According to legal papers filed late Tuesday afternoon in federal court in Columbia, shareholders and representatives of the former SCANA have agreed on a $192.5 million settlement to end the class action case.
The settlement consists of $160 million in cash and $32.5 million in stock of Dominion Energy, the Virginia-based company that has taken over all SCANA’s operations and customer base. Both individual and institutional investors would be eligible for recovery.
Shareholder lawyers in the case were seeking to recover some $2.7 billion in alleged losses to their stock holdings as a result of the surprise failure of SCANA’s plans to build a $20 billion nuclear reactor in Fairfield County.
The proposed settlement, detailed in a 200-plus page filing, still must be approved by U.S. District Judge Margaret Seymour. She will likely schedule a hearing in the near future during which matters in the settlement will be publicly aired.
The lawsuit, first filed in 2017, has been marked with bitter allegations against SCANA and some of its former top executives.
Last March, shareholder lead lawyer John Browne of New York City told Judge Seymour in a public hearing that “The bottom line is they (SCANA executives) lied to everyone, and they did it intentionally.”
The purpose of the “lies” that were told, according to Browne, was to prop up SCANA stock during a time when power company executives allegedly knew that the nuclear project was in danger of failing — information that would have depressed SCANA’s stock price at a time when it was above $60 and looking like it was going to rise higher.
When to the surprise of many the project failed, in the summer of 2017, the stock plummeted to $43 a share.
A major turning point in the lawsuit came last April, when Judge Seymour — after years of pre-trial wrangling — ruled that the shareholders and their lawyers had enough evidence to take three former SCANA top executives to trial.

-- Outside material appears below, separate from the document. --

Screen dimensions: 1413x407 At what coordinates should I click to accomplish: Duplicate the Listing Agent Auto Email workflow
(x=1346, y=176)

Seymour wrote that shareholders’ evidence could show that former SCANA top officials “acted at least recklessly and possibly deliberately” to cover up troubles at the nuclear plant.
Those executives were former SCANA CEO Kevin Marsh, former chief financial officer Jimmy Addison and former chief operation officer Stephen Byrne. Seymour also kept three former SCANA board members — Harold Stowe, Maybank Hagood and James Roquemore — as defendants in the case.

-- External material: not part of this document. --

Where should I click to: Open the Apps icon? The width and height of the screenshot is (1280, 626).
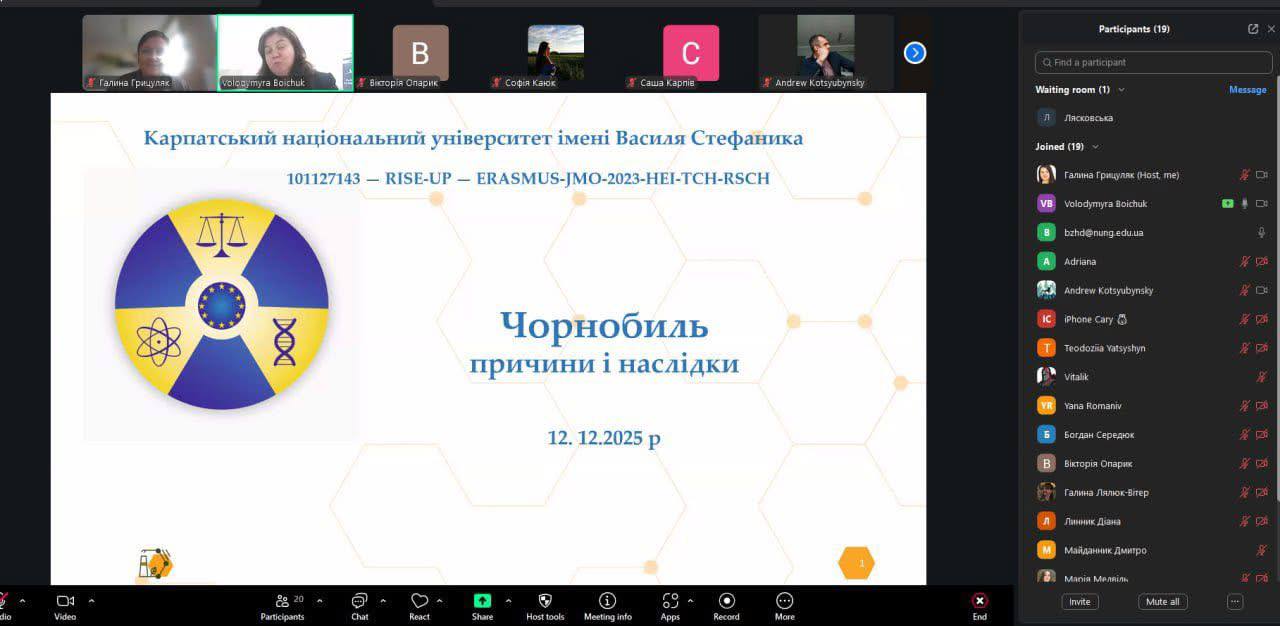[x=669, y=601]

A month before Seymour ruled the shareholder case could go to trial, lawyers for the former SCANA officials argued that the shareholders’ lawsuit should be dismissed for lack of evidence. A SCANA attorney asserted that company officials told investors the truth and disclosed risks.

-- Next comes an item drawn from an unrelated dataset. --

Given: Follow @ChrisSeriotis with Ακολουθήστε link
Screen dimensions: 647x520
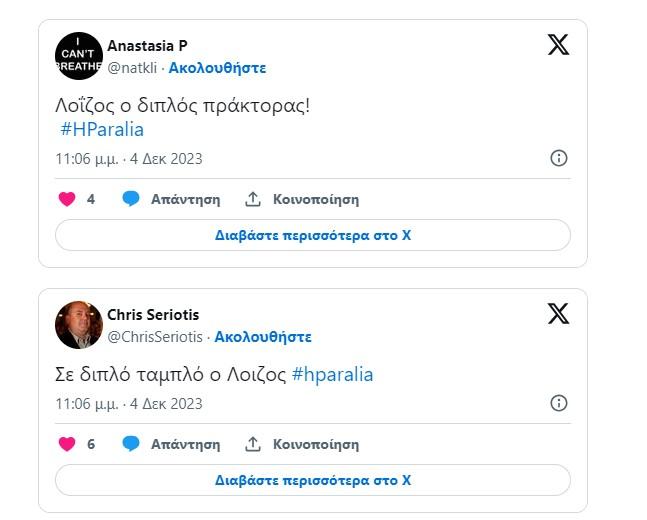Looking at the screenshot, I should [x=263, y=337].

The failure of plans to build the nuclear plant destroyed SCANA, long one of South Carolina’s major publicly traded companies, as a corporate entity. SCANA was acquired last January by Virginia-based Dominion Energy and has ceased to exist.
State Sen. Marlon Kimpson, D-Charleston, a South Carolina lawyer who worked on the case with the lead New York City legal firm of Bernstein Litowitz Berger & Grossman, told The State Tuesday night, “I am proud the parties were able to reach this proposed settlement, which I believe offers a fair, reasonable and adequate recovery for SCANA’s investors.”
The settlement document says:
▪ The $192.5 million payment, if approved, “would be the largest securities class action recovery in the District of South Carolina” and “among the top 100 securities class action recoveries nationwide.”
▪ The proposed settlement came after a massive plaintiffs’ lawyer investigation, including interviews with some 69 former SCANA employees and workers at the doomed nuclear plant.
The FBI and the U.S. Attorney’s Office of South Carolina have been conducting an investigation into whether there was criminal fraud by former SCANA top officials. No results have been announced yet.
The settlement, if approved, will be paid for by Dominion Energy and insurance companies for the former SCANA.
Maayan Schechter contributed to this report.